Melissa Anne Gorman (born 11 December 1985) is an Australian long-distance swimmer who specialises in long-distance freestyle and open-water events.

Career
At the 2006 Commonwealth Games, Gorman won a silver medal in the 800 m freestyle.

At the 2008 Summer Olympics, Gorman finished 15th in the Women's 10 km open water marathon and 17th in the 800 m freestyle.

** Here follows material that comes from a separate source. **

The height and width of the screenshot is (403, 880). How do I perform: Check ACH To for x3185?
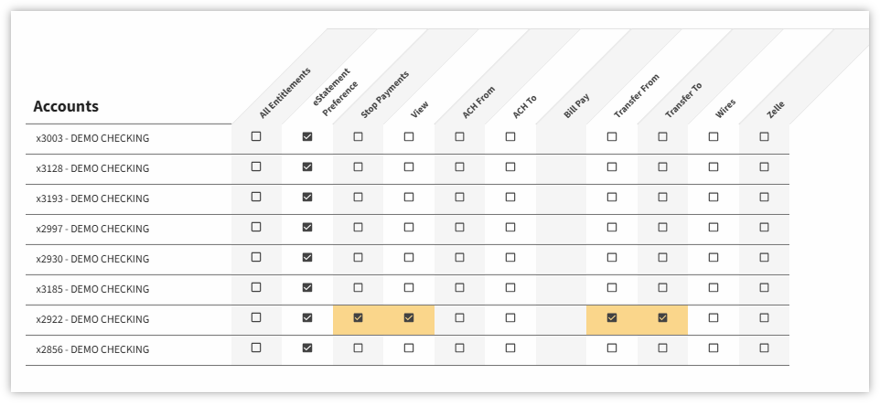click(510, 287)
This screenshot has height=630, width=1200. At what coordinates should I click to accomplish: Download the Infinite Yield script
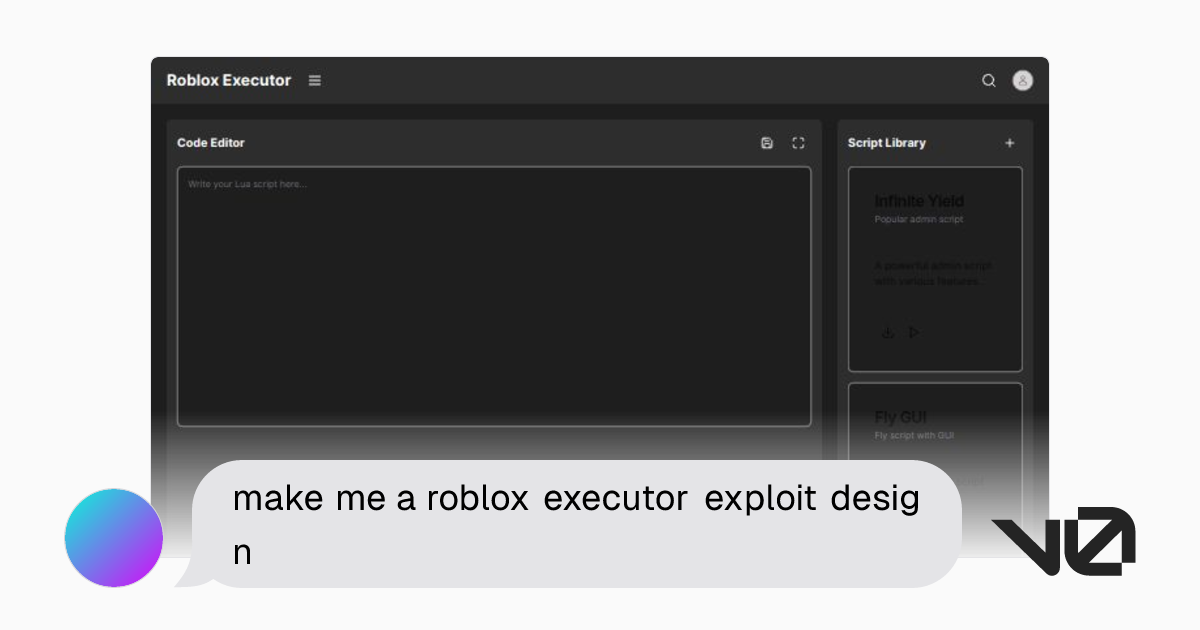coord(887,333)
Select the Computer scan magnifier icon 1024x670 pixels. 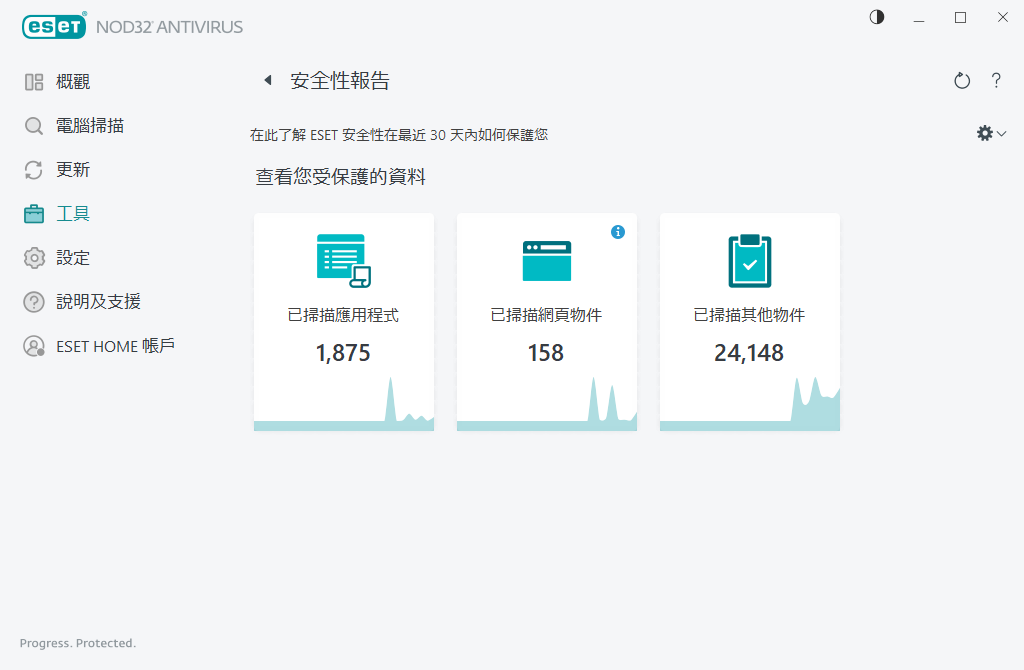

At the 2009 World Aquatics Championships, Gorman stunned Olympic champion Larisa Ilchenko to win gold in the women's 5 km.

At the 2010 Commonwealth Games, Gorman won a bronze medal in the 800 m freestyle.

At the 2010 Pan Pacific Swimming Championships, Gorman won a gold medal in the women's 1500 m freestyle and set a new Commonwealth record.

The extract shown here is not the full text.